** Consigne a **
Pouvez-vous disposer en tableau Markdown, avec une colonne Numéro et une colonne Ligne, tout ce qui va de la ligne des entrées contenant "The height and width of the screenshot is (376, 375)." jusqu'à la fin des entrées, sans les lignes vides ni les images ?

Après avoir déclaré dimanche que « l’internet au Liban était en danger » sur fond d’offensive israélienne élargie contre le Hezbollah depuis fin septembre, le ministre sortant des Télécoms, Johnny Corm, a indiqué lundi à L’Orient-Le Jour qu’il était en discussion avec deux entreprises européennes pour le déploiement d’un système alternatif par satellite, et non plus uniquement avec la compagnie SpaceX du milliardaire américain Elon Musk et son service internet Starlink.
L’adoption du système Starlink, par exemple activé en juillet dernier dans un hôpital de la bande de Gaza en guerre avec Israël, a été discutée avec les instances économiques, mais est empêchée par « deux obstacles majeurs », explique le ministre : « Le premier est d’ordre sécuritaire – je n’ai pas eu d’autorisation par écrit – et le second d’ordre commercial. » Au fil des négociations avec la compagnie américaine, « le discours a changé, tout d’abord sur les tarifications et les escomptes négociés au préalable, mais aussi sur certains aspects techniques », détaille-t-il. « La compagnie affirme désormais qu’elle ne peut pas nous fournir les données, et qu’il faut qu’on installe des serveurs au Qatar ou en Allemagne », précise Johnny Corm, ce qui serait contraire à la loi n° 81 qui régit la protection des données personnelles.

** Entrées enregistrées **
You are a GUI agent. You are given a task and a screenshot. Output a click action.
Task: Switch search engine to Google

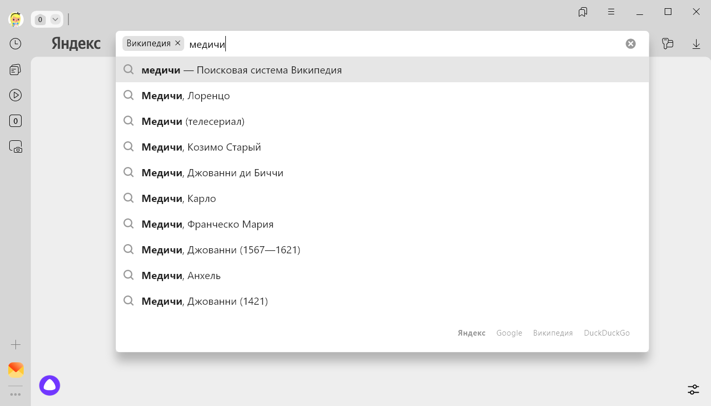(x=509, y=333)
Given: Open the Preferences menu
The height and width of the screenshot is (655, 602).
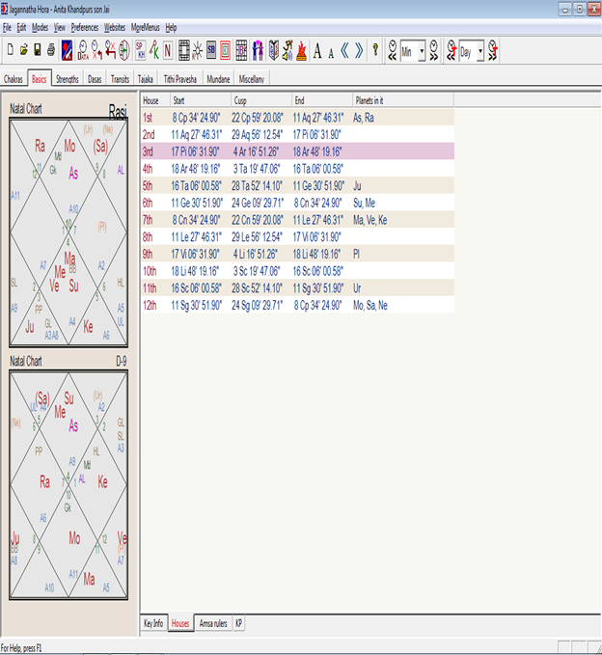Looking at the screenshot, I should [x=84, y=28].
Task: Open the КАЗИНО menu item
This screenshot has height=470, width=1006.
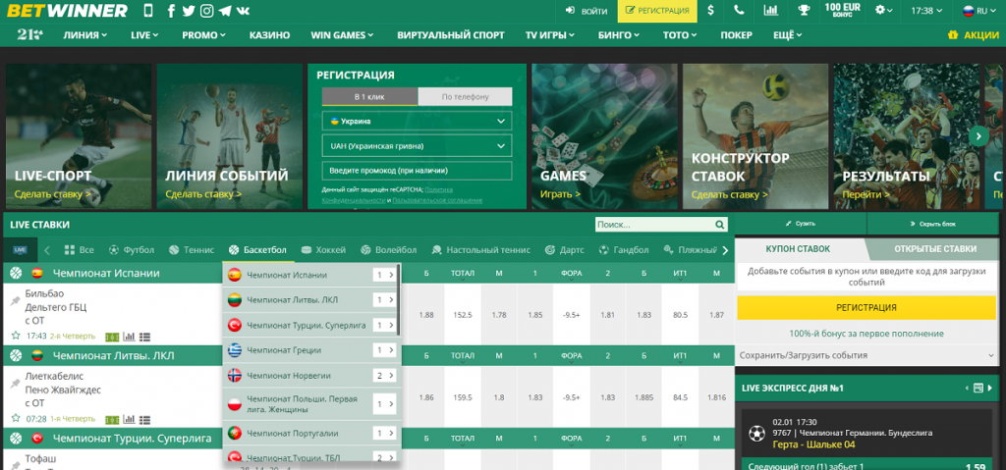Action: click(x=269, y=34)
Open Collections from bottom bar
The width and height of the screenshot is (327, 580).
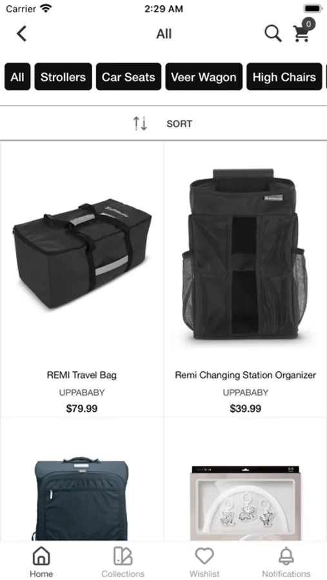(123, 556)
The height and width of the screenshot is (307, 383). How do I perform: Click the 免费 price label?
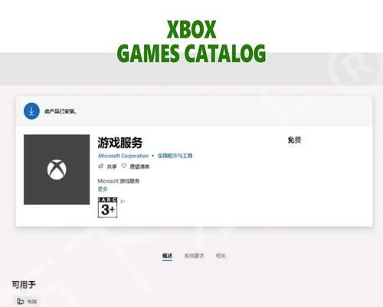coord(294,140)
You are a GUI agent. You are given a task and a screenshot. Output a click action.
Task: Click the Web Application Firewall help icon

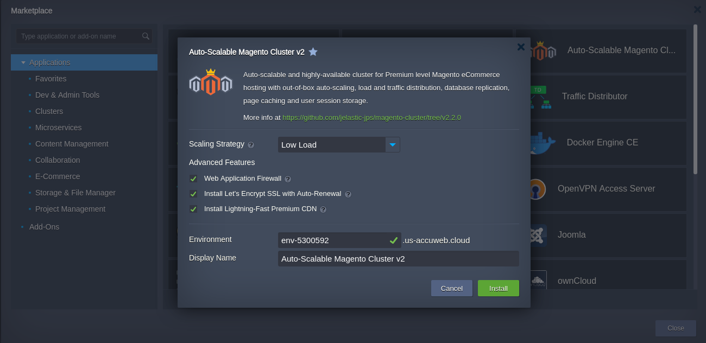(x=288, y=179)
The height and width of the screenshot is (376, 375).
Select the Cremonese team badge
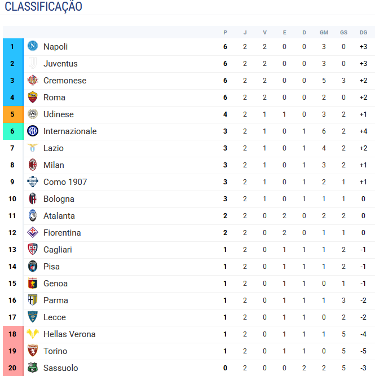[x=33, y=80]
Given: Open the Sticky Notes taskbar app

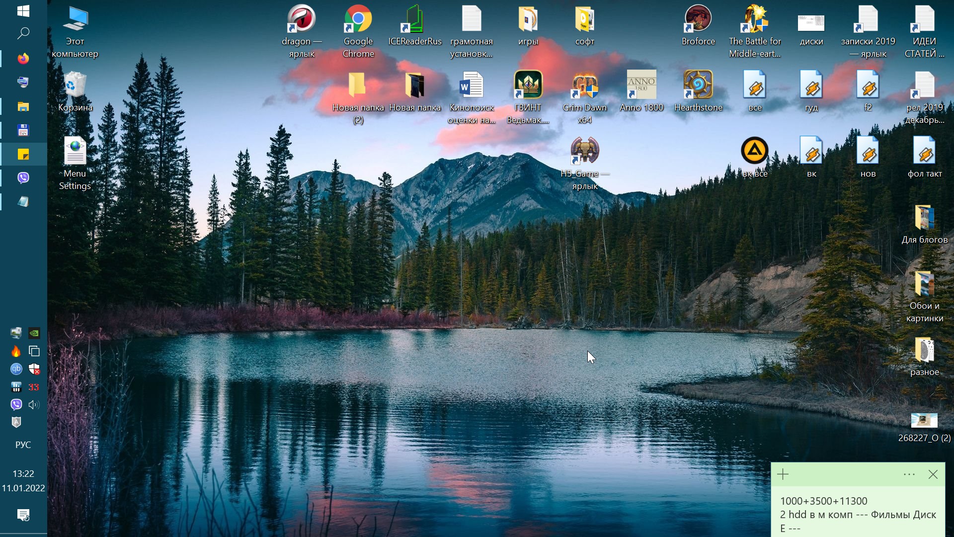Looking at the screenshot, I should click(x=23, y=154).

** Consigne b **
Pourriez-vous recopier mot pour mot, dans le texte sur l'internet au Liban, tout ce qui va de "Après avoir déclaré" jusqu'à "service internet Starlink." ?

** Résultat final a **
| Numéro | Ligne |
|---|---|
| 1 | The height and width of the screenshot is (376, 375). |
| 2 | Select the Cremonese team badge |
| 3 | [x=33, y=80] |
| 4 | Given: Open the Sticky Notes taskbar app |
| 5 | Looking at the screenshot, I should click(x=23, y=154). |

** Résultat final b **
Après avoir déclaré dimanche que « l’internet au Liban était en danger » sur fond d’offensive israélienne élargie contre le Hezbollah depuis fin septembre, le ministre sortant des Télécoms, Johnny Corm, a indiqué lundi à L’Orient-Le Jour qu’il était en discussion avec deux entreprises européennes pour le déploiement d’un système alternatif par satellite, et non plus uniquement avec la compagnie SpaceX du milliardaire américain Elon Musk et son service internet Starlink.